As a giver, could it be that I’ve missed half the equation?
I don’t want to ask for help. It’s hard for me to do so. I don’t like how it makes me feel. But, what if that is my greatest learning.? What if, it’s ok to be a receiver too?
This awareness surfaced a rather interesting question relating to generosity. What if receiving help, love, or assistance is an act of giving as well? What if by receiving, we offer another the opportunity to give? What if, by not asking for help, we shut off the flow of generosity? Most alarming, do we rob another of the chance to give when we do not ask for help?
Let me share a quick example. I know my website needs a refresh so I asked a colleague for feedback on how to better convey my message and brand. While this was not a big ask, it was still awkward for me. However, my colleague stepped up to the plate. He provided exceptional feedback and suggestions for how I can show up more fully in my web presence and clarify my purpose and services. Through my ask for help, he was able to give generously of his time, intellect, and perspective. He shared with me later, “it felt good”. Right! It feels good to be helpful!

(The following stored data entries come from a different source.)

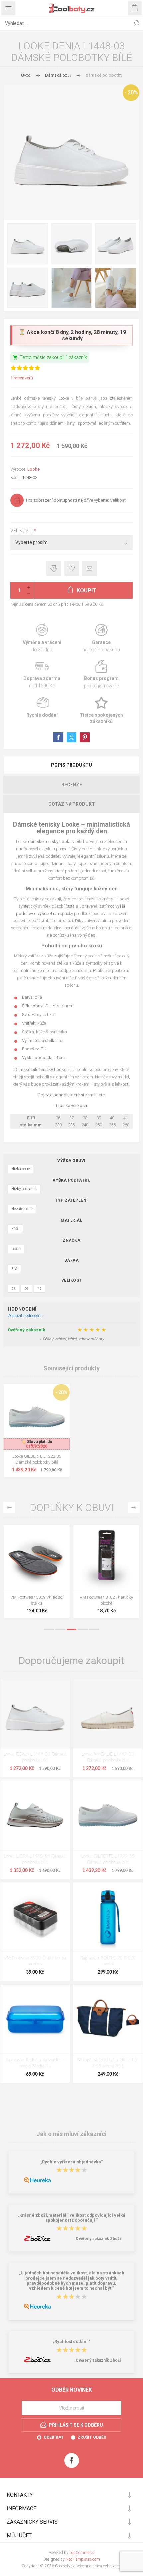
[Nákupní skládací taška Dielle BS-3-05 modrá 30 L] (108, 2019)
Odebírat (54, 2437)
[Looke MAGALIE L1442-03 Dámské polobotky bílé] (108, 1713)
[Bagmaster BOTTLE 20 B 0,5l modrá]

You know the feeling you get when you put a long-held belief on the table and take a good look to simply find you are full of shit? The belief you’ve held is simply not your experience anymore. What happened to that blissful feeling of certainty? Well, that’s change. Let it go.
I was left feeling overwhelmed by the idea that if I want to truly be generous and giving in the world, I may just have to change my strategy and belief. The “ASK” may be my biggest opportunity. The act of receiving may be my next growth edge. Can I openly receive and welcome all the help possible without feeling like a mooch, a slacker, or that I’m not working hard enough? Am I willing to meet the world with wholeness in generosity versus the one-sided strategy I’ve become so comfortable with?
The answer is yes. It’s time to let go of that part of me who is scared to be vulnerable and afraid to ask for what I really want and need. I apologize in advance to all my friends, family, and colleagues out there who may be quite surprised to see and experience this new side of me and I ask for your support up front as I tinker with just another experiment in this science fair of life.